Phantasmal MUD Lib for DGD

Phantasmal Site > DGD > DGD LPC Reference > DGD/MP and Threads

DGD/MP and Multiple Threads

From: dgd@dworkin.nl (Felix A. Croes)
Date: Mon Apr  4 21:57:01 2005
Subject: [DGD] DGD MP and a TLS idea

Steve Wooster wrote:

>      The current version of the kernel isn't MP optimized, right? At least 
> for version 1.2.86 (I think that's the version I have) it looks like 
> call_outs are registered in a central daemon... Since I'm fiddling around 
> with creating a mudlib from scratch (I'm only doing it for fun, not because 
> I expect to actually get far on it), I was wondering if there's a good way 
> to handle things like being able to pause call_outs that isn't effectively 
> single-threaded.

I'm not sure what you mean by this.  But the MP version will simulate
a single-threaded succession of LPC execution rounds, so it's not going
to be any different for the mudlib programmer in that respect.


>      Also, for thread local storage, it occurred to me that the argument 
> passed could be a mapping instead of an array... then you could have things 
> like: (I forgot the exact code, so this probably won't work... but it 
> should give you the general idea)
> Inside the auto object:
>
> static void set_tls( mixed setting, mixed value )
> {
>      if (trace()[1][FIRST_ARG][this_object()] == nil)
>          trace()[1][FIRST_ARG][this_object()] = ([]);
>      trace()[1][FIRST_ARG] [this_object()][setting] = value;
> }
>
> static mixed query_tls( mixed setting )
> {
>      return( trace()[1][FIRST_ARG] [this_object()][setting] );
> }

The point of having TLS is that it's shared between all objects.  If each
object has its own TLS variables, they might as well be in the object. :)

Regards,
Dworkin

From: dgd@dworkin.nl (Steve Wooster)
Date: Mon Apr  4 22:09:02 2005
Subject: [DGD] DGD MP and a TLS idea

     It occurred to me that what I meant by my description of call_outs 
being "effectively single-threaded" might not have been clear... From what 
I can tell, only one call_out can occur at a time. You can't have two 
different call_outs running on two different processors, since they'll 
always conflict with each other when checking if they've been suspended. 
(or is this not true, since they don't necessarily write to variables?)

-Steve Wooster

From: dgd@dworkin.nl (Felix A. Croes)
Date: Mon Apr  4 23:09:01 2005
Subject: [DGD] DGD MP and a TLS idea

Steve Wooster wrote:

>      It occurred to me that what I meant by my description of call_outs 
> being "effectively single-threaded" might not have been clear... From what 
> I can tell, only one call_out can occur at a time. You can't have two 
> different call_outs running on two different processors, since they'll 
> always conflict with each other when checking if they've been suspended. 
> (or is this not true, since they don't necessarily write to variables?)

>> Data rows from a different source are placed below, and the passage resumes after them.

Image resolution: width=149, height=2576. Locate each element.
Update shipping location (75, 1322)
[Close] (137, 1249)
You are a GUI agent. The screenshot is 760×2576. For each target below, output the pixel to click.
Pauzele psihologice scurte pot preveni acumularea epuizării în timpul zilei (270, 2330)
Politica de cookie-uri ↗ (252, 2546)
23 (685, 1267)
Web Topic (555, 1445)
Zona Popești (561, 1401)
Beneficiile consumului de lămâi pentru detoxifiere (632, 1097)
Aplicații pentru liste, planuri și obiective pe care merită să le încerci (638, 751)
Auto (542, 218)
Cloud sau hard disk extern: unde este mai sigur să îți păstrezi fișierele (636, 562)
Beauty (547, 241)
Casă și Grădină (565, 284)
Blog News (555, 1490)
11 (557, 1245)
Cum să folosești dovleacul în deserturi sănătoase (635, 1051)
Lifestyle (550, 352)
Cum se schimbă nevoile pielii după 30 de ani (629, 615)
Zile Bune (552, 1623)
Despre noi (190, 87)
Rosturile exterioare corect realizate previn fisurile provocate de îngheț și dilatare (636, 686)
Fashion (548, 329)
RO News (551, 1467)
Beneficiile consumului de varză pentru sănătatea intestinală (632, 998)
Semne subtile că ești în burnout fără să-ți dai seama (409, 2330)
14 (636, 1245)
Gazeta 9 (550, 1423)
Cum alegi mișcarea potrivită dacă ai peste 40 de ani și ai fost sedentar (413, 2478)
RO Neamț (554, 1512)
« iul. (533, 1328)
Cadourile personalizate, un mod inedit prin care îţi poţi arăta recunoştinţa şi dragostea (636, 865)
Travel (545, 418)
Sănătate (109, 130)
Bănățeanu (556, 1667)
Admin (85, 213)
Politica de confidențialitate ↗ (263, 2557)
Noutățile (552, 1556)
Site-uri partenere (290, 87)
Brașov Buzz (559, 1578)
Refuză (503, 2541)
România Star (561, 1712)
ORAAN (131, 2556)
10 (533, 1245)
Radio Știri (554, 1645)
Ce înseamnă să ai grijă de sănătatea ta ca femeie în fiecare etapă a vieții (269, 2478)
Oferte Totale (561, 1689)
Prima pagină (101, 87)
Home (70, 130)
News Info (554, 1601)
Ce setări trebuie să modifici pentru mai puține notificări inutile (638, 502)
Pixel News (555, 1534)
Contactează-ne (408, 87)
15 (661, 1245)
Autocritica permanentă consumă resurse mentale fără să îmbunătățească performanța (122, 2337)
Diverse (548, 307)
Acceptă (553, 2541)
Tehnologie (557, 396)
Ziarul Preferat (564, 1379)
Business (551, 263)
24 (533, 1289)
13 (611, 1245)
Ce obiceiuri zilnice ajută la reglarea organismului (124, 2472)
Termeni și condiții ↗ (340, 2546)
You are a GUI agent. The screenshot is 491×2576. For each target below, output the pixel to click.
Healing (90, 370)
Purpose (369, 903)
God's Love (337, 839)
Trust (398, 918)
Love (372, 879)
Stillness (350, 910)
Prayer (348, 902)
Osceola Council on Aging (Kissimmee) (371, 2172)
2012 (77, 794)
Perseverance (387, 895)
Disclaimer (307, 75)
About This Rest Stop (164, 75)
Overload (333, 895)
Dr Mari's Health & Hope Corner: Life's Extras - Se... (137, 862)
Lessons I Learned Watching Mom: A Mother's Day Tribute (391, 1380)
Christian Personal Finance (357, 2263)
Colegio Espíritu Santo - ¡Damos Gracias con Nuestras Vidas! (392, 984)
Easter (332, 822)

It's all right to have two threads simultaneously access the same object,
as long as neither modifies it.  But suspension of all callouts in a mud
should be a sufficiently rare event that there isn't much point in
optimizing for it.


>[...]
> I figured it might be useful for cases where you want data stored 
> per-object, but don't want two threads with the same object to conflict. 
> ...maybe I don't know enough about what will or won't cause two threads to 
> conflict with each other.

I am deliberately going to keep this vague since implementation details
which might well change should not influence mudlib design to that extend.
But you should assume that it's fine for a thread to modify the object it
starts in.  Beyond that, the fewer objects modified the better.

Regards,
Dworkin

From: dgd@dworkin.nl (Felix A. Croes)
Date: Mon Apr  4 23:22:01 2005
Subject: [DGD] 3 golden rules for MP

1) Try to modify as few objects as possible in a single execution round,
   other than the object you start in.
2) Try to avoid modifying the object you add a callout for.  If possible,
   delay modification until when the callout actually executes.
3) Avoid starting all execution rounds from the same small set of objects.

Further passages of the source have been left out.